Friday, August 19, 2011
Two weddings I have accidentally attended
I'm 19 and I've taken a train for the day to a small village in Burgundy, France known for its vineyards. My friends and I have purchased a self-guided wine tour, which means we've gathered the skirts of our sundresses in our fists and crouched down the steps into a cellar from the middle ages. It's set up like some rustic, moody video game: the ceilings are low and our path is marked by candlelit oak barrels placed along the dark labyrinthine passageways. A corked bottle of wine rests on each barrel with a description, we take a taste in our tiny silver cup and are meant to write our reactions on a little card. Our companions on the tour, all German and middle aged, are thoughtfully considering each variety. No doubt identifying bouquets and top notes, scribbling thorough notes. Oh, and spitting it out. We are NOT spitting the wine out (see: being 19, just kidding I still wouldn't spit it out) and writing down AWESOME or BEST WINE OF ALL THE WINES. At the end of the tour (22 wines, all said) we emerge into the screaming daylight and check our watches. It is just now noon, and we are properly sauced.
Our afternoon is happily unscheduled and I wander off to be alone with the cobblestone and fruit stands. I enjoy some street gelato (framboise, obviously) and end up at a dead-end in front of an enormous stone church. Someone with a voice like a hurricane is singing Leonard Cohen's "Hallelujah" (in English) and I just had to hear the rest of the song. In France, it's not hard to develop a habit of popping into giant, opulent cathedrals. I'd done it at Notre Dame and at the cathedral in Orléans, where Joan of Arc used to chill with her invisible friends. Those places are known tourist destinations, where masses are expected to be more or less crashed by people in khaki shorts. This was a cathedral in a tiny village, no martyrs ever called it home to my knowledge, and it was perhaps a little awkward for me open those iron-clad castle doors and stroll in like I owned the place. But that's what I did. Something about traveling, even in countries where I speak the language, emboldens me to be weird. Everything you do, from meals to transit, is slightly off. You are forever spinning your record at a too-low RPM, especially if you're just visiting, so why not lean into it. I sat in the back pew, and took in what I know knew to be a small, beautiful wedding. This made sense of the antique Rolls Royce parked out front with the spray of yellow flowers the size of a Christmas tree tethered to its hood - I think I just chalked that up to France being effortlessly lovely most of the time. No one stared at me, and all faces were shining with happiness. I slipped out before the service ended, into the screaming daylight again.

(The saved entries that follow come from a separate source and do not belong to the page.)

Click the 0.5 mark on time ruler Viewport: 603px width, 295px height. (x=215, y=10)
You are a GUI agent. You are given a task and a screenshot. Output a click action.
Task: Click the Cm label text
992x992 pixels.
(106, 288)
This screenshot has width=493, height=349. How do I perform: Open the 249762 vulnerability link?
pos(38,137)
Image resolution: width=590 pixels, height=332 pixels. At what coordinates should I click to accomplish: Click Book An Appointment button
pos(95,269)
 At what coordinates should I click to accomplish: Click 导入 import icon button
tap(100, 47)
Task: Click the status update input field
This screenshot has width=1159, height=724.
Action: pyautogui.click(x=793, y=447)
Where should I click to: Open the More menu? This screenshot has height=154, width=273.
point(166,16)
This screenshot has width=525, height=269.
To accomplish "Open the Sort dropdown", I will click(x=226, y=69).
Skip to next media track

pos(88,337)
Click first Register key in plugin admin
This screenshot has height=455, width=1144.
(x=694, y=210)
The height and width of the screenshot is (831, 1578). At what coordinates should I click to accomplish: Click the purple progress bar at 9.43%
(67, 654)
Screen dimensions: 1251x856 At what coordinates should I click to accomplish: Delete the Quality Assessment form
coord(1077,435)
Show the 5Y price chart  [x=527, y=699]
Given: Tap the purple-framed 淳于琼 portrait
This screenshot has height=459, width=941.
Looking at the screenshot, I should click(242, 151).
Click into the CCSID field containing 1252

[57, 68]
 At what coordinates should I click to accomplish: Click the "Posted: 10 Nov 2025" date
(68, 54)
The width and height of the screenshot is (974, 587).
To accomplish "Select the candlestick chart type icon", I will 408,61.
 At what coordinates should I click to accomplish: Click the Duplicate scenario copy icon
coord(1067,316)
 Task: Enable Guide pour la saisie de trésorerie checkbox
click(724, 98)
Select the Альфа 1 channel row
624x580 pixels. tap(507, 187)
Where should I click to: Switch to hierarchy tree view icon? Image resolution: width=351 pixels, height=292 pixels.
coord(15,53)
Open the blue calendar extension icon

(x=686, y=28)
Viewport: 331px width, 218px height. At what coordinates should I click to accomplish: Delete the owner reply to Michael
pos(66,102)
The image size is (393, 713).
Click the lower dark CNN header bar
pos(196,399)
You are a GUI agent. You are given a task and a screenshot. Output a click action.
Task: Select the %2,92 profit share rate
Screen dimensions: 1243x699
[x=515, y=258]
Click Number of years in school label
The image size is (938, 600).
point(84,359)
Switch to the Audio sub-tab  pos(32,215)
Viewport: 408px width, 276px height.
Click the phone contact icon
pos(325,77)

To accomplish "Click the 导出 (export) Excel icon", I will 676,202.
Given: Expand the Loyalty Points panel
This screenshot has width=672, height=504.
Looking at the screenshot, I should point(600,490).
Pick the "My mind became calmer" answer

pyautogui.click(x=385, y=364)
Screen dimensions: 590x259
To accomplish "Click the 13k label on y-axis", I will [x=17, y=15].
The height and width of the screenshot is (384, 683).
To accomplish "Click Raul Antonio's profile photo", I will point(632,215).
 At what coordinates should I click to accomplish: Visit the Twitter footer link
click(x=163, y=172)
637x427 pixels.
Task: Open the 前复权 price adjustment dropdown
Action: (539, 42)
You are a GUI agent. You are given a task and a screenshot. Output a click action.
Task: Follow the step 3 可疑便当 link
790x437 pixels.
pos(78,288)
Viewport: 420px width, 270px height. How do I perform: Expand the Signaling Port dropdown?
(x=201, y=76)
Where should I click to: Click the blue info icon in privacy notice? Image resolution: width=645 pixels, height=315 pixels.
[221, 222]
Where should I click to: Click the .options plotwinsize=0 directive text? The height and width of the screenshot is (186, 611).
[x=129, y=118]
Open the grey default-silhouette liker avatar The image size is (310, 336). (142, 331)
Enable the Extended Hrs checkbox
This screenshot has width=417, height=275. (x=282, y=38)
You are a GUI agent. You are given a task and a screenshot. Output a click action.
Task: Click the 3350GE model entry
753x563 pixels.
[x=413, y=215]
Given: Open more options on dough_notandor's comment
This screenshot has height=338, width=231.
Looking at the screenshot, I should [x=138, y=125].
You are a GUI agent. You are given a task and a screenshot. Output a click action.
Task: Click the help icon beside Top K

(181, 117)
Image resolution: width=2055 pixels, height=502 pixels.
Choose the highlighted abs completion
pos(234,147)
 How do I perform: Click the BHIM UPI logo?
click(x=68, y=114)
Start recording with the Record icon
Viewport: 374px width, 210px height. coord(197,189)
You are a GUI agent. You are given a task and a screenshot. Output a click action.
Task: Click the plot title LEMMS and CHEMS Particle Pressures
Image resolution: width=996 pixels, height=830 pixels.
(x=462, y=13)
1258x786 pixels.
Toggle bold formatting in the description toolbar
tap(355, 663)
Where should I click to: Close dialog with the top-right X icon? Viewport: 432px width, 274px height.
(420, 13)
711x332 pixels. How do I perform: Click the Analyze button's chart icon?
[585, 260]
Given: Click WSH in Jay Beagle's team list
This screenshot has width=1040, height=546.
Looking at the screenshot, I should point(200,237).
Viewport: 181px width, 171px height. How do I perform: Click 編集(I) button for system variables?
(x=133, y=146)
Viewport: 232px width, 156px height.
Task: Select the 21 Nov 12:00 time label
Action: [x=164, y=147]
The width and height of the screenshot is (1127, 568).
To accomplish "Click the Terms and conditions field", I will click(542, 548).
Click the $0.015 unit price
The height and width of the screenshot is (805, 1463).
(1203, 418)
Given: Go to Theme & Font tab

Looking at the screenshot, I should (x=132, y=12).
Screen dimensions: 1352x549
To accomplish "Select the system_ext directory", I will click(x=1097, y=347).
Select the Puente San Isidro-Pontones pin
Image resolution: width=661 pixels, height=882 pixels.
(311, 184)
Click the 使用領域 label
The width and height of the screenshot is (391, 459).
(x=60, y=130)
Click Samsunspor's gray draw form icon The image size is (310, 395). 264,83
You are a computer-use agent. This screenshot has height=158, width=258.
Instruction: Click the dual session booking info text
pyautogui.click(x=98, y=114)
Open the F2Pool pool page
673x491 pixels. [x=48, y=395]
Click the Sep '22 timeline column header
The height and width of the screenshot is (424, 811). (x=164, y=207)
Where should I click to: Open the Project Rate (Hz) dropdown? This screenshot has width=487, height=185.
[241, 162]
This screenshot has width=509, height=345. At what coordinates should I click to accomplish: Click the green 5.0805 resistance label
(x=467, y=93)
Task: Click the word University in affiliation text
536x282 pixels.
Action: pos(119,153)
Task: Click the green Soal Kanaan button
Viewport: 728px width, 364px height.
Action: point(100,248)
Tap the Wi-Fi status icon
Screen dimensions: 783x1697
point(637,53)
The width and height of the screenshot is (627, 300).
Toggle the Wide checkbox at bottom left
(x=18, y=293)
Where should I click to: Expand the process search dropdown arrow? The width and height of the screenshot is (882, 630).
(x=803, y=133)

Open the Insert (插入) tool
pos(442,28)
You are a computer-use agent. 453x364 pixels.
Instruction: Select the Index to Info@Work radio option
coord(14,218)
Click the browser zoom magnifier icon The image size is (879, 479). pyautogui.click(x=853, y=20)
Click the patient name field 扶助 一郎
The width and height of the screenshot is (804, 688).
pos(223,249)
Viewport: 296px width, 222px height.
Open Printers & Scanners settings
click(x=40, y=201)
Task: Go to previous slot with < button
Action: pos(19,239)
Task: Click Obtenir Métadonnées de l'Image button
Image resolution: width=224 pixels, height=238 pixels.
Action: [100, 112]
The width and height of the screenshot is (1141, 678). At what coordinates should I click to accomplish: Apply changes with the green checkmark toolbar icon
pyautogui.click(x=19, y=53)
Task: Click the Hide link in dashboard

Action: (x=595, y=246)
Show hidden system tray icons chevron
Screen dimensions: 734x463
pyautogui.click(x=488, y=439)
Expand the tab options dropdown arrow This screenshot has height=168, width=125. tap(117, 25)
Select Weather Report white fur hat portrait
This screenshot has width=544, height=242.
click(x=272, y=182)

I suppose if I didn't understand the words to that song, I could see that gut-wrenching melody as being fit for a wedding, too.
I'm 25 and have left the grocery store on foot but can't get excited about taking my handful of purchases back to my empty house. Wandering the brick streets alone in my neighborhood, I am so buried in my thoughts that I make it within 50 feet of a park gazebo without realizing there is a crowd gathered. At first, it looks like a wedding rehearsal. Women in dark dresses and men in shorts flank a couple at the top of the steps. But no, it's definitely a wedding.
The spot is not wedding-y - only a thin line of trees separate it from the roaring highway and its been built so recently that the grass is fine and neon green and there is no mature shrubbery. A dog from a neighboring house trots into the center of the action and and everyone laughs. Finally, everyone relaxes their squared shoulders and applauds over their heads, whooping praise as the couple swaggers down the steps.